We have S&P 500 data since 1929. Since then, there have been 16 other seven-month win streaks. The first streak occurred in 1935, so I have typical data since then. Interestingly, the next month doesn’t seem much different from any other month. The three- and six-month returns outperform typical returns when looking at average return and percent positive. When you get to 12 months, the returns after these streaks are almost identical to typical market returns.


Below is data on the individual winning streaks. I mentioned that the last two streaks ended at seven months. However, four of the last five streaks saw the S&P 500 gain double-digits over the next six months. The one time it didn’t, it was still up 6%.


One thing that stands out is that the S&P 500 has gained just 9% during the current streak. That is the lowest of all the streaks.

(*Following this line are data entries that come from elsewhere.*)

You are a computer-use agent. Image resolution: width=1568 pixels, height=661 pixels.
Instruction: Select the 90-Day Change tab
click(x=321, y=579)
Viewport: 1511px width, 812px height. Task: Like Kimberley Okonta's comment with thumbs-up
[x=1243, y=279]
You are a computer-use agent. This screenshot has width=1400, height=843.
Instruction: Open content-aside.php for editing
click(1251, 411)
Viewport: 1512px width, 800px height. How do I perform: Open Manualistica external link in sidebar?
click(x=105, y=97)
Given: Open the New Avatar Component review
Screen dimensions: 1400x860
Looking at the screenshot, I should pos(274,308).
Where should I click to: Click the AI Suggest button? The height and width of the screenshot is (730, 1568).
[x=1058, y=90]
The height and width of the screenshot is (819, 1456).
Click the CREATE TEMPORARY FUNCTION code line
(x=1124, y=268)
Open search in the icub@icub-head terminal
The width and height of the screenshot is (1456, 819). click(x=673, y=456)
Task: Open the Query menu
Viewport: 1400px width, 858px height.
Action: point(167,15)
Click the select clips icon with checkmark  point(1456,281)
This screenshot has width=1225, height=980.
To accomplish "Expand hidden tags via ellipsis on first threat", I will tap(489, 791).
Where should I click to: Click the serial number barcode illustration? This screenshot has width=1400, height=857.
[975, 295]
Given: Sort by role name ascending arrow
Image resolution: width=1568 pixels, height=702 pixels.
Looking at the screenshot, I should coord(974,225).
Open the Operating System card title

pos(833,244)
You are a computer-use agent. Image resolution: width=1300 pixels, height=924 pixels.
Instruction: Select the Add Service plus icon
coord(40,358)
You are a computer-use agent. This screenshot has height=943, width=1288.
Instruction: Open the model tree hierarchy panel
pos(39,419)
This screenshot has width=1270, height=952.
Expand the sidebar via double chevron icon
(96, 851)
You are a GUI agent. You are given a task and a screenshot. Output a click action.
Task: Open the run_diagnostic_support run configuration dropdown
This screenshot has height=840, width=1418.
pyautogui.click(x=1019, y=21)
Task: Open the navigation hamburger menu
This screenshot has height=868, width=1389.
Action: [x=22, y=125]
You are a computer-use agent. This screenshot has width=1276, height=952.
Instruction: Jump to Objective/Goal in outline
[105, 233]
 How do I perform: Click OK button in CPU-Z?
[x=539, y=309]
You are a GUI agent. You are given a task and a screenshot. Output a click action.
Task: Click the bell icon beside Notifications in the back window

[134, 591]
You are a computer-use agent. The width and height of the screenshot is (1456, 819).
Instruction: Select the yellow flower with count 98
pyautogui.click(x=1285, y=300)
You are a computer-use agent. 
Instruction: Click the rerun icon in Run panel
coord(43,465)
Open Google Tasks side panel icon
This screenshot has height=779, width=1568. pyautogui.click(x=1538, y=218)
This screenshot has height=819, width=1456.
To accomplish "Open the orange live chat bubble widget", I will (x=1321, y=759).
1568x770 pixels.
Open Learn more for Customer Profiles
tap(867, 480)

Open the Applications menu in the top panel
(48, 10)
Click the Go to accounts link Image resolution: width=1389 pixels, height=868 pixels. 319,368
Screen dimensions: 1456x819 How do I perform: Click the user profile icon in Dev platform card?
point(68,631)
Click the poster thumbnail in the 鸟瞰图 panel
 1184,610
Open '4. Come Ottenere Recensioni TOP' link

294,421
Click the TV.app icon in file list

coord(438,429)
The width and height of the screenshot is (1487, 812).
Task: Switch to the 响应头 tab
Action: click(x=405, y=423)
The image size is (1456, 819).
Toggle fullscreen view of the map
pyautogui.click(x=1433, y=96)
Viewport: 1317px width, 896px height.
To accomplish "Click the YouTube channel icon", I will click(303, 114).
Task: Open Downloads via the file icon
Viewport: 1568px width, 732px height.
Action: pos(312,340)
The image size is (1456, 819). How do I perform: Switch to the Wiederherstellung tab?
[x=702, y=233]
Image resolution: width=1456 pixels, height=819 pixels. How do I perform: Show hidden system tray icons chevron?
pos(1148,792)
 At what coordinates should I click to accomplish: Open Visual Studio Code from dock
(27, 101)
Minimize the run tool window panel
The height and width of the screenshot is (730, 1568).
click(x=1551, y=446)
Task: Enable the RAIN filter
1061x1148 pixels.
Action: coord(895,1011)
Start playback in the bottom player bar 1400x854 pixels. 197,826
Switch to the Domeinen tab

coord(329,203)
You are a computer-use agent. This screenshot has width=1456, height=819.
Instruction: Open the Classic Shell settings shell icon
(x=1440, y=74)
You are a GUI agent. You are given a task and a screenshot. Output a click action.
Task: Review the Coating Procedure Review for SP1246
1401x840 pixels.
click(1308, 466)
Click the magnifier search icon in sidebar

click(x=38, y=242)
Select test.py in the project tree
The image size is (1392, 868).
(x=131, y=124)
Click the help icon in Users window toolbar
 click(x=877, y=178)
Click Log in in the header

The two tables below break down the returns going forward based on how much the index gained during the streak. There were six occurrences when the index failed to gain 16%. After these streaks, the index was positive every time six months later, averaging a gain of 9.19%. One year later, the index was up an average of 14.29%, and positive five of six times.

The S&P 500 has done much better when the returns are moderate during the winning streak. The other 10 streaks saw the index gain at least 20%. In these instances, the S&P 500 averaged a return of just 5% over the next year. Based on this data, there might be plenty of gas left in the tank for more gains going forward.


Incorporating Sentiment to SPX Win Streaks

Since 1964, we’ve been collecting data on the Investors Intelligence (II) sentiment survey. It’s a survey of published investor newsletters determining the percentage of them that were bullish or bearish going forward (there’s also a third designation of those expecting a correction). The poll is used as a contrarian indicator. That is, when the poll shows a lot of optimism, expect the implications to be bearish and vice versa. The data below supports this interpretation.

There have been 10 streaks since 1964. In five of those, the percentage of bulls, according to the survey, was at least 50%. In those cases, the S&P 500 averaged a return of 5.62% over the next six months and less than 4% over the next year. When the percentage of bulls was not at 50% after seven straight positive months, the index averaged an 8.46% return over six months and almost 14% over the next year. Unfortunately, the most recent poll showed an extreme amount of optimism, with 62% of the newsletters bullish.


In conclusion, on the bright side, the modest gain during the last seven months points to bullish returns going forward from here. Hopefully, this factor trumps the influence of investor sentiment, which is extremely bullish. The bullish sentiment has typically led to underperformance.